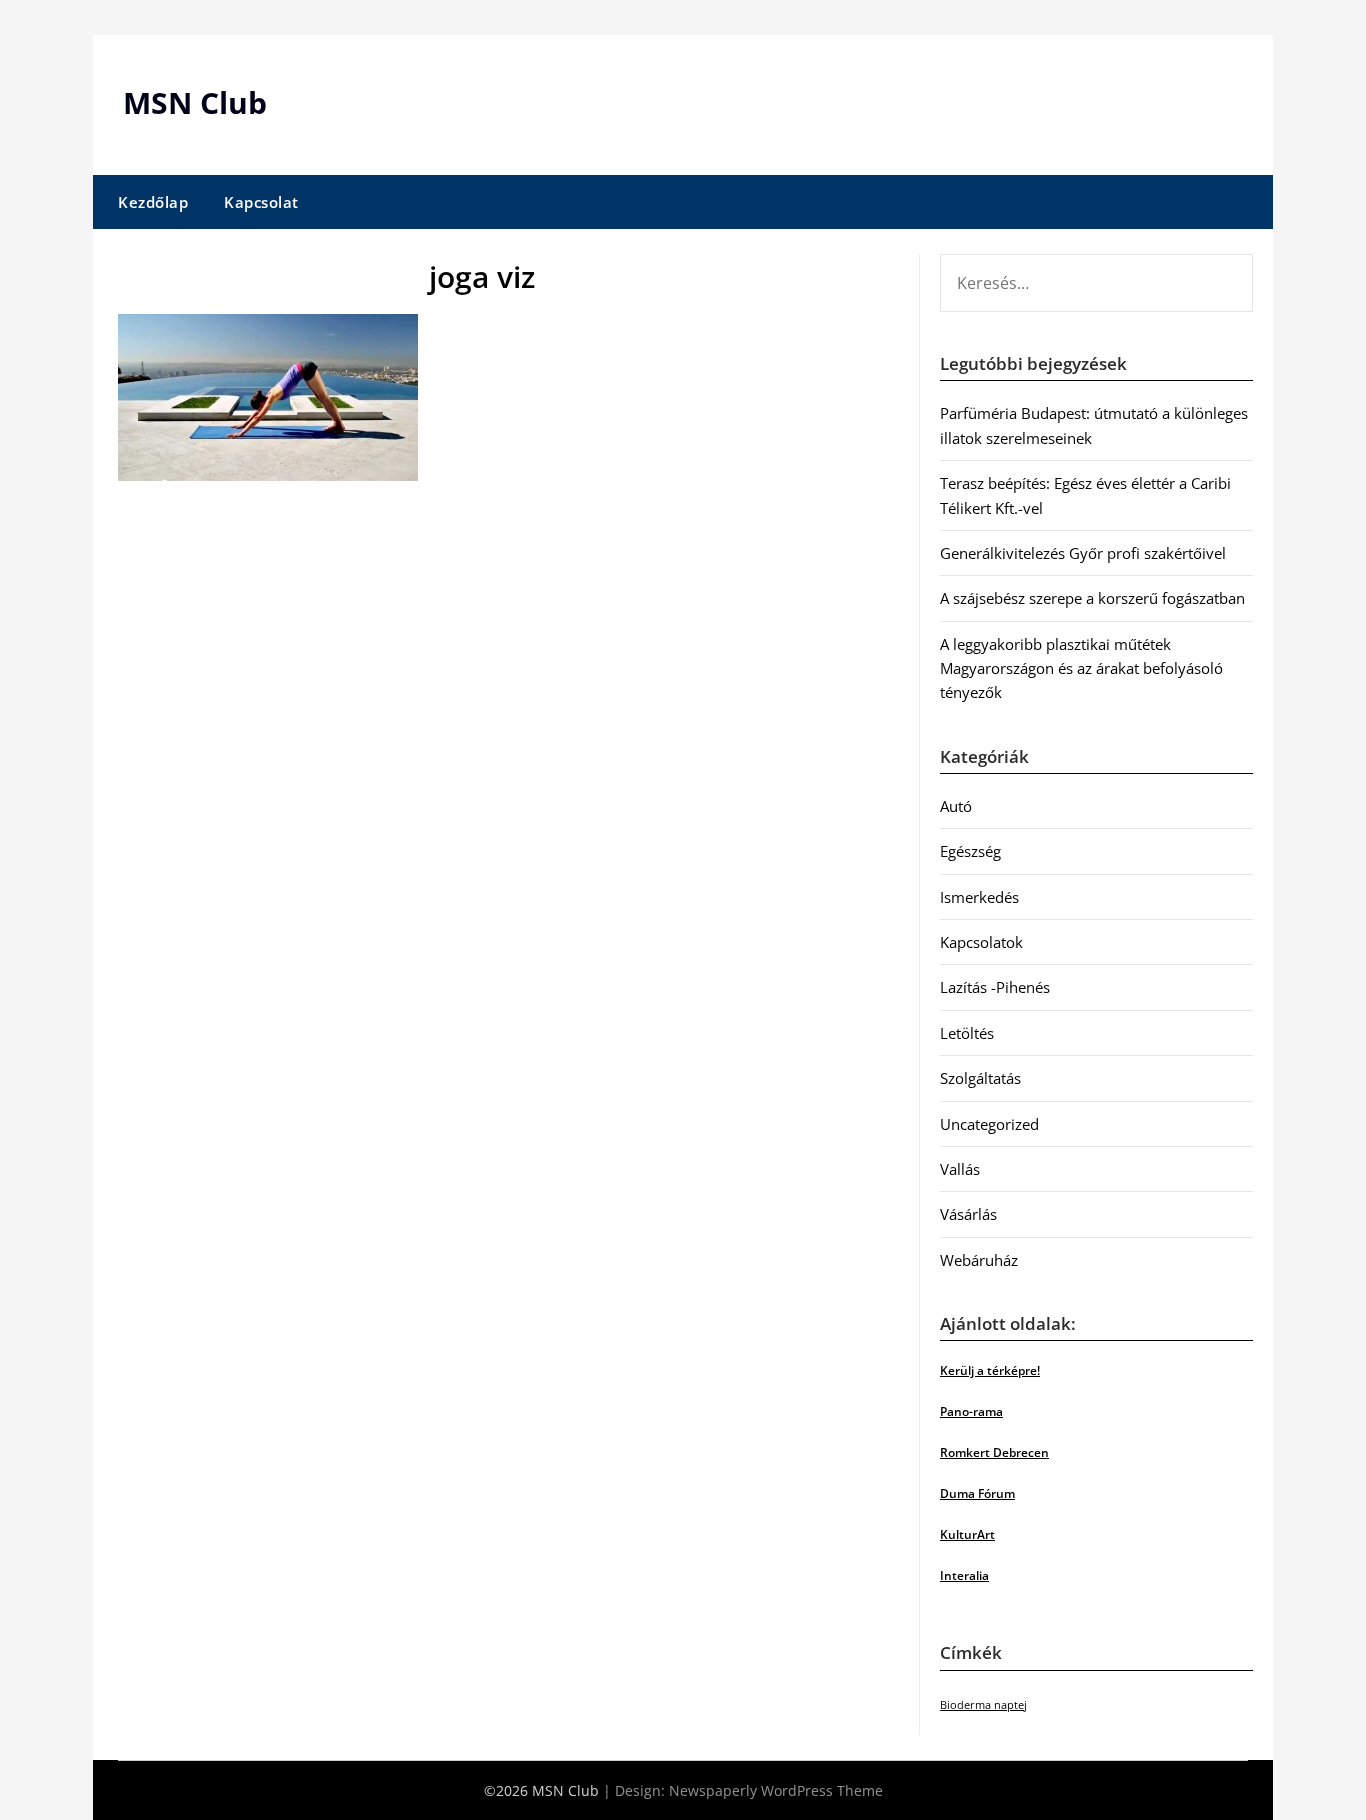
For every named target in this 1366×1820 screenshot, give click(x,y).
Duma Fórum (977, 1493)
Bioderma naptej (983, 1705)
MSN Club (195, 102)
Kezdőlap (153, 202)
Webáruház (979, 1260)
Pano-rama (971, 1411)
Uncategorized (989, 1124)
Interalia (964, 1575)
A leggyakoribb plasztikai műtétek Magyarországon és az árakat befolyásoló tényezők (1081, 668)
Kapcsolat (261, 202)
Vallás (960, 1169)
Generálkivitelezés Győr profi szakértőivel (1083, 553)
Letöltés (967, 1033)
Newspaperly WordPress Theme (776, 1790)
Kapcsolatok (981, 942)
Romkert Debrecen (994, 1452)
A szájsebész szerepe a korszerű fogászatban (1092, 598)
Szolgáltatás (980, 1078)
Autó (956, 806)
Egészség (970, 851)
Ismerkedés (979, 897)
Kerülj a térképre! (990, 1370)
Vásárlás (968, 1214)
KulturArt (967, 1534)
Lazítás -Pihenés (995, 987)
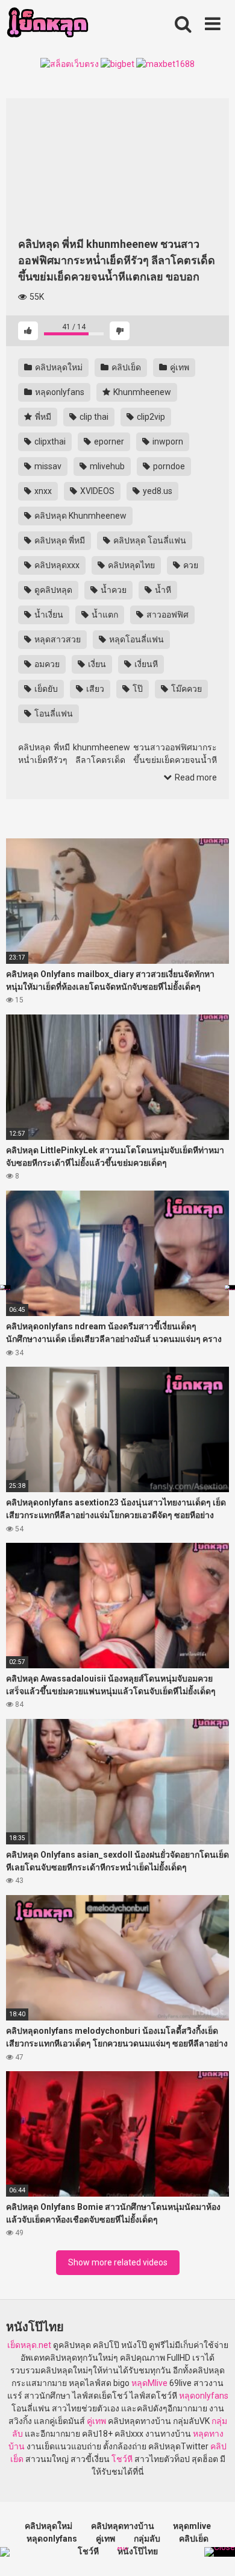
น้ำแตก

TASK DESCRIPTION. Pictures are not part of the answer, which must be the exact lines from the one holding "Szolgáltatás (980, 1078)" through the end of the material, both ends included.

SOLUTION TO THIS TASK.
Szolgáltatás (980, 1078)
Autó (956, 806)
Egészség (970, 851)
Ismerkedés (979, 897)
Kerülj a térképre! (990, 1370)
Vásárlás (968, 1214)
KulturArt (967, 1534)
Lazítás -Pihenés (995, 987)
น้ำแตก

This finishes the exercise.